This thesis engages three possible audiences: writers; Indigenous People (engaged in the project of cultural reclamation / decolonisation); literary scholars (with an interest in Indigenous or historiographic metafictional literature). Of course these groups are not necessarily distinct and are best envisaged as overlapping spheres. To varying extents I am situated within all three groups. In addition, as a New Zealander of Māori, Pākehā and Moriori descent, I had questions about why certain histories in New Zealand had been misrepresented over long periods of time, and why, even after these representations were revealed to be erroneous, they still continued to hold precedence. For example, I contend that despite comprehensive historical writing and work by the Moriori people, Michael King, The Waitangi Tribunal and others, distorted understandings of the history of Rēkohu (Chatham Islands) persist.


Finally, the thesis asserts the potential of fiction to challenge and enrich understandings of history and self (personally, culturally and nationally). The creation of stories that investigate history from different points of view and different time periods allows for Indigenous perspectives to continue to gain new cultural and societal life and replace long held national myths.

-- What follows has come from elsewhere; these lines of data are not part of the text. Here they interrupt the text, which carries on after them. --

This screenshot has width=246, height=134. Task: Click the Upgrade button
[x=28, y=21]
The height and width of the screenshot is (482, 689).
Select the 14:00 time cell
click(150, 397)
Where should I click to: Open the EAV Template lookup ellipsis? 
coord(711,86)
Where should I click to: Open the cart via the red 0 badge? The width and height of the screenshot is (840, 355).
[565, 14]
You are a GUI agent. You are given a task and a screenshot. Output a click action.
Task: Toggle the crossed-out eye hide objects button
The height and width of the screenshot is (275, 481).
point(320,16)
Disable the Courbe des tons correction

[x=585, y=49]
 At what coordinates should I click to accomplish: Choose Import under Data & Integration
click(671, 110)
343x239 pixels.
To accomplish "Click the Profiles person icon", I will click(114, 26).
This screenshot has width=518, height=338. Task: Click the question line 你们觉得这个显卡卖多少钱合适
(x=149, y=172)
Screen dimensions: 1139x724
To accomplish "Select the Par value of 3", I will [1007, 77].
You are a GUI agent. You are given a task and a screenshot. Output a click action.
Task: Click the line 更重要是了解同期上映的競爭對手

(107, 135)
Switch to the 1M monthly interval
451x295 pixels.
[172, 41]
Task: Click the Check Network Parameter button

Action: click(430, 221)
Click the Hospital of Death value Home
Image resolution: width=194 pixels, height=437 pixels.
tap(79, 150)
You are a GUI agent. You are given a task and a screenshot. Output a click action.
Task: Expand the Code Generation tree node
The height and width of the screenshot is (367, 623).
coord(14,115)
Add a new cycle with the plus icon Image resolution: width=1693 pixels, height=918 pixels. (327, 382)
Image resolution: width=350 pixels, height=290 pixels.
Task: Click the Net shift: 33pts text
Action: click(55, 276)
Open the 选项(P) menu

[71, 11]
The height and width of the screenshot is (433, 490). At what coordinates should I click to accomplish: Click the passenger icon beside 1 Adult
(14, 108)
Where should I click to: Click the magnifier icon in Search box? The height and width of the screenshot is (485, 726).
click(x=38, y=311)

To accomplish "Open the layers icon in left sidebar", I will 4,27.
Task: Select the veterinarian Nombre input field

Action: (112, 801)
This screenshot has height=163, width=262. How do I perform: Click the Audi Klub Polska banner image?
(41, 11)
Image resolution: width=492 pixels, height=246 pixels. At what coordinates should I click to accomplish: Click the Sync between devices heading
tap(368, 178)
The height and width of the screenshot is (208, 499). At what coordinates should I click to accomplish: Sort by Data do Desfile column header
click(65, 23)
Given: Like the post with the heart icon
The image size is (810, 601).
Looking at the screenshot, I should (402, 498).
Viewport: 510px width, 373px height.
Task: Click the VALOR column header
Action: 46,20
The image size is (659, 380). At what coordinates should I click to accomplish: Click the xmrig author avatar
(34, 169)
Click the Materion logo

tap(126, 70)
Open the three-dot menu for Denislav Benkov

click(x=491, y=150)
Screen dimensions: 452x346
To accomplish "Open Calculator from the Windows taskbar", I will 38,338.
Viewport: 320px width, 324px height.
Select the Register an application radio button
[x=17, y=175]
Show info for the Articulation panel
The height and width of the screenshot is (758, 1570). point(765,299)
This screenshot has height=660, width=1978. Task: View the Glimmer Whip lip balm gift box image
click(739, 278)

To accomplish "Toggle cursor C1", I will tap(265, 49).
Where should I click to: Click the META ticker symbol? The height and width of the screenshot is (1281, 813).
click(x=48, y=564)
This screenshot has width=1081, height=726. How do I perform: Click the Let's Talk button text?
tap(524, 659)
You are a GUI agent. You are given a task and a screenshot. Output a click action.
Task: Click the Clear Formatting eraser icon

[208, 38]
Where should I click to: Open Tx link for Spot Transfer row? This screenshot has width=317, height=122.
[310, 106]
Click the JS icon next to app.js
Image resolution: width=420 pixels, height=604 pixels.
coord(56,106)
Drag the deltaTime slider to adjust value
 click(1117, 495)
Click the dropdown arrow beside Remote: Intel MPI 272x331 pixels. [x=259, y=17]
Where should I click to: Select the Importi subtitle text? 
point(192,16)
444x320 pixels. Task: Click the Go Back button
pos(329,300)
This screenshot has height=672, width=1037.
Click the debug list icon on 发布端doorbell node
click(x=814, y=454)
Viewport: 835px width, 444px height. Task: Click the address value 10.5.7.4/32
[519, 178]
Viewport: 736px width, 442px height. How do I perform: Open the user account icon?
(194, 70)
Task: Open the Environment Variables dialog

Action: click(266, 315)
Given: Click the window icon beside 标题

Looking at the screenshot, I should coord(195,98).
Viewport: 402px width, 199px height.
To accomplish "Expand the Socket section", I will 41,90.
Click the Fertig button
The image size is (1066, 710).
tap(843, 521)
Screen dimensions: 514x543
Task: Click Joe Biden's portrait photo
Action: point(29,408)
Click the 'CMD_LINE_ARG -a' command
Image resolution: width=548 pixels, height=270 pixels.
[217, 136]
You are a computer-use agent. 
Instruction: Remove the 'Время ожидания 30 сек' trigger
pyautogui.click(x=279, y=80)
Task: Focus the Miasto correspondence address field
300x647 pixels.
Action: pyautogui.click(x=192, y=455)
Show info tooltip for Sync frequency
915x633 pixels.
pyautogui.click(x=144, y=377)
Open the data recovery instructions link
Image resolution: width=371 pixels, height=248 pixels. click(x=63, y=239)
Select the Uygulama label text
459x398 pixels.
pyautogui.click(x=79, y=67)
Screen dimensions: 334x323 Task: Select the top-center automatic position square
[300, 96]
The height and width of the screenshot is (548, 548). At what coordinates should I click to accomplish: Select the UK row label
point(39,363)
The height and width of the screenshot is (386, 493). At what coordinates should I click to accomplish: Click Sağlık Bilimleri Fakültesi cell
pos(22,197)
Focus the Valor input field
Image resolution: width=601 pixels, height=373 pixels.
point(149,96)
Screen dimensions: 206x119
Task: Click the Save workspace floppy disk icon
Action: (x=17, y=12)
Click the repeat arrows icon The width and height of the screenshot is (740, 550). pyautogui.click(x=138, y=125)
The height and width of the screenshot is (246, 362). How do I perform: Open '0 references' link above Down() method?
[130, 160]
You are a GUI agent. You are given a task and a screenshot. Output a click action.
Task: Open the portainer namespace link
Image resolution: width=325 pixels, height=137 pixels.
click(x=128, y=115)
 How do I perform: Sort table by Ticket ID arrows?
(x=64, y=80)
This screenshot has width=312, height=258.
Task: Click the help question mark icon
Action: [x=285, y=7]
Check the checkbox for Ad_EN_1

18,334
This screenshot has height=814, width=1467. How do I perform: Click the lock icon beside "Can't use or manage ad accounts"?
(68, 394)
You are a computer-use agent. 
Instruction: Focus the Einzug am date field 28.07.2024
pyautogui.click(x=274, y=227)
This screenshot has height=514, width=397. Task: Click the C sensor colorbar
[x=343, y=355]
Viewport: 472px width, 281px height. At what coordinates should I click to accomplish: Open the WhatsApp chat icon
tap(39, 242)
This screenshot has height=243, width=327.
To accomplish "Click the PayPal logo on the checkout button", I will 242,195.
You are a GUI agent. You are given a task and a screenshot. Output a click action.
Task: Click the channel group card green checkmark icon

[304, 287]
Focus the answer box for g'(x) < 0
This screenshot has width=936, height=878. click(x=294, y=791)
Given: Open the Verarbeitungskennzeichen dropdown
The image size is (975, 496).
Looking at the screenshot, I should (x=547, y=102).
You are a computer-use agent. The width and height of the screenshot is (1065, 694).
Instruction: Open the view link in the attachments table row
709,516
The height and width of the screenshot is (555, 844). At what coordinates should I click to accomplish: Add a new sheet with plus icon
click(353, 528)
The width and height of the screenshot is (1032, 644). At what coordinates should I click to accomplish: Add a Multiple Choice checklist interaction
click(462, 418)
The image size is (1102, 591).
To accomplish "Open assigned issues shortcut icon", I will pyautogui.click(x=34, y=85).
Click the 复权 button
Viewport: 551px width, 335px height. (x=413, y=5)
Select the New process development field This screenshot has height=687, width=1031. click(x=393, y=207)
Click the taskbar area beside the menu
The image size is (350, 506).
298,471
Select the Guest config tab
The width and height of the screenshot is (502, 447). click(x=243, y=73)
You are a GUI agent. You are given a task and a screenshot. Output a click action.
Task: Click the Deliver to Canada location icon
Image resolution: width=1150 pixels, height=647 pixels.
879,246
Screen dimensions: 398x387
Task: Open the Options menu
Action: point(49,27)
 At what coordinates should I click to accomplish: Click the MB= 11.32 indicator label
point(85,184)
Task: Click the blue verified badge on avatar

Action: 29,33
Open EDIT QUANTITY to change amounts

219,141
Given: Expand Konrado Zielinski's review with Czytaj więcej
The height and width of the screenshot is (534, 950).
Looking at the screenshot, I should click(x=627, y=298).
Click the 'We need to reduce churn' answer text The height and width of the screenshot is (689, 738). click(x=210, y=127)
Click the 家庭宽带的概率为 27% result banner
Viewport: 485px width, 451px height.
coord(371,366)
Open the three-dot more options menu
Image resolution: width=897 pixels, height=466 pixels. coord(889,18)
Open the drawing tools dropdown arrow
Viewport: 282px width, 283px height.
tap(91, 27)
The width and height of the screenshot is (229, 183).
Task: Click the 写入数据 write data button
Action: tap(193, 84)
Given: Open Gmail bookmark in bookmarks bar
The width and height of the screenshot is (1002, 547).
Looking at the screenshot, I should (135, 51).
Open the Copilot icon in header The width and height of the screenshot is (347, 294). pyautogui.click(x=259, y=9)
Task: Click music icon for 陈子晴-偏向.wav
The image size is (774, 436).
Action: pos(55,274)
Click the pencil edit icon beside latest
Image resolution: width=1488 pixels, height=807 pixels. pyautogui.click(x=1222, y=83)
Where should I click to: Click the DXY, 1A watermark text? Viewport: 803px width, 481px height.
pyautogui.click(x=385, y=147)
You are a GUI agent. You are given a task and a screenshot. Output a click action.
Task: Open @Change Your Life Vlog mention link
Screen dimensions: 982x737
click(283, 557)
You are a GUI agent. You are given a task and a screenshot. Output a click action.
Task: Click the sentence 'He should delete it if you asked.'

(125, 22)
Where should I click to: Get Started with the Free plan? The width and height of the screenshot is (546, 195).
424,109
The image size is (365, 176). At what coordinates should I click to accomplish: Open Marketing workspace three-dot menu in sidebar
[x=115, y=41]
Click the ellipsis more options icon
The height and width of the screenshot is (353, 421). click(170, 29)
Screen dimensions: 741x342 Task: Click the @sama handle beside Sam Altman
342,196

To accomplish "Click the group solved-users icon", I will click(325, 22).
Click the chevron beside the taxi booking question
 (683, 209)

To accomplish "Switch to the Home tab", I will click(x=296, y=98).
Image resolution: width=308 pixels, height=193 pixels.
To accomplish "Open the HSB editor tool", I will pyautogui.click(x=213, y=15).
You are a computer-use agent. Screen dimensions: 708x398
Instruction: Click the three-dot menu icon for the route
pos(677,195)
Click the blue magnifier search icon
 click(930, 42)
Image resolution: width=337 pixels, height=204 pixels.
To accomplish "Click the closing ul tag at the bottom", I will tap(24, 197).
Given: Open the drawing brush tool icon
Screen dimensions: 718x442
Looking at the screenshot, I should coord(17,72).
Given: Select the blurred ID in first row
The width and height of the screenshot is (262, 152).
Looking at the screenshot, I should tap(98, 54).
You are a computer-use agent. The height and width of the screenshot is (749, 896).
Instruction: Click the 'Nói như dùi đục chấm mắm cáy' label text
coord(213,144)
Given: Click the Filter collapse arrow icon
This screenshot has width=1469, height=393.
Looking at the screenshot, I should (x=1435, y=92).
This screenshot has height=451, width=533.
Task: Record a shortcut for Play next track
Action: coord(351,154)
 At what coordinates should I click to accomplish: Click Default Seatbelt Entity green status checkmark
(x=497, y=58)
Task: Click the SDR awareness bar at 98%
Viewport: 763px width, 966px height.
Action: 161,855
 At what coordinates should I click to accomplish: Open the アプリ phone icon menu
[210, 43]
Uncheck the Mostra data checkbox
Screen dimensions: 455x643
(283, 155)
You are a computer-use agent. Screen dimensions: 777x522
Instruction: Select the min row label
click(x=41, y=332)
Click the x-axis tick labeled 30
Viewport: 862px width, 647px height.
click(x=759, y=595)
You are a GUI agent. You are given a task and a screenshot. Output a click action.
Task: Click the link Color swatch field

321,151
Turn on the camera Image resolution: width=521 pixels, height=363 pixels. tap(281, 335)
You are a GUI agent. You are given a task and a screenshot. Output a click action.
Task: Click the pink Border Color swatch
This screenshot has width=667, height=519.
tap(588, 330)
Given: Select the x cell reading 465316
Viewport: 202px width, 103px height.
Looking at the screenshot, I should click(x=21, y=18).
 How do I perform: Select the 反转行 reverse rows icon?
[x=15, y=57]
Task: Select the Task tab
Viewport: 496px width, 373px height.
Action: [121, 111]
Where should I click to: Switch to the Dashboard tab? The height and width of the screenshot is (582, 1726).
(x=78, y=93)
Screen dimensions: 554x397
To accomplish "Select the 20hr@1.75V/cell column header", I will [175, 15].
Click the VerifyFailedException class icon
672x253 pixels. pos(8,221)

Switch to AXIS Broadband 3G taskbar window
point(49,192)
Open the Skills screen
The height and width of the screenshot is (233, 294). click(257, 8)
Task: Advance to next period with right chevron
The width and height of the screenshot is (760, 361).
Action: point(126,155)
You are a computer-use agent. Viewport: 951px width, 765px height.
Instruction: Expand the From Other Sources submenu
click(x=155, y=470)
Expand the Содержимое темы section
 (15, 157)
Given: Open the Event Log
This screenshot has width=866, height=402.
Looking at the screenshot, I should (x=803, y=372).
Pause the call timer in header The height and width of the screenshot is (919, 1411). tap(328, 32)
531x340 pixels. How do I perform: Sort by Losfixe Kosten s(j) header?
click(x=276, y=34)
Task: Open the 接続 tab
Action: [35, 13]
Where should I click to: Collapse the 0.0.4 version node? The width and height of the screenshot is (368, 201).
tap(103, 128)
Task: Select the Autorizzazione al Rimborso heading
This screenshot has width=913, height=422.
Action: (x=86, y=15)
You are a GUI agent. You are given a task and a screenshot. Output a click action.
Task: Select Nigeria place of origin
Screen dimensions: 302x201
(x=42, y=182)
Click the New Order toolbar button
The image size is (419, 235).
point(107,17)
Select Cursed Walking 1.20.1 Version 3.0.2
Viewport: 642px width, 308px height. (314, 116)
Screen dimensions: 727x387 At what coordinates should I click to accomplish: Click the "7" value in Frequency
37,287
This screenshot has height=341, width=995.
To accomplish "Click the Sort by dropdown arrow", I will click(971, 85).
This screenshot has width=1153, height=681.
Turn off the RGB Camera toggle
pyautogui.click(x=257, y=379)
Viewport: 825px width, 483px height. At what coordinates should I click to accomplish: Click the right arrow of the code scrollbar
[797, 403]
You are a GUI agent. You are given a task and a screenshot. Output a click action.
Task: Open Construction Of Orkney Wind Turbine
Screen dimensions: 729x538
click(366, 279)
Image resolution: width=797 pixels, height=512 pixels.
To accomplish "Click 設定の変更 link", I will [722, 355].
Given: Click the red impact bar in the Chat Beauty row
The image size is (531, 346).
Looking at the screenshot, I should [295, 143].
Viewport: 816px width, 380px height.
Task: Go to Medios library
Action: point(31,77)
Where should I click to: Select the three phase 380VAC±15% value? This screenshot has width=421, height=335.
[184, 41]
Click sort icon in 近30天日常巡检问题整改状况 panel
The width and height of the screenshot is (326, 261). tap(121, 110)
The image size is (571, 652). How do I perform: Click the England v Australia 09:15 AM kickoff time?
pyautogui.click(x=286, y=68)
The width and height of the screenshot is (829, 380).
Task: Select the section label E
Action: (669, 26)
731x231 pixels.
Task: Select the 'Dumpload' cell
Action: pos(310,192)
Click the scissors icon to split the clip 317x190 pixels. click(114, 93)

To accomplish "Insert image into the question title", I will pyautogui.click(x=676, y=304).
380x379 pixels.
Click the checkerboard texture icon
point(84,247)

(The following article describes myths still prevalent: http://www.stuff.co.nz/archived-stuff-sections/archived-national-sections/korero/498166/Moriori-revival as does this article that describes the necessity of producing new school journals to refute the inaccuracies expounded in older editions: http://www.stuff.co.nz/national/4789044/Rewriting-the-history-of-Moriori. Scott Hamilton, on his studious blog Reading the Maps, has written several long pieces on the myths that persist, including: http://readingthemaps.blogspot.co.nz/2009/04/myth-that-wont-go-away.html, http://readingthemaps.blogspot.co.nz/2008/06/pseudo-history-in-onehunga.html)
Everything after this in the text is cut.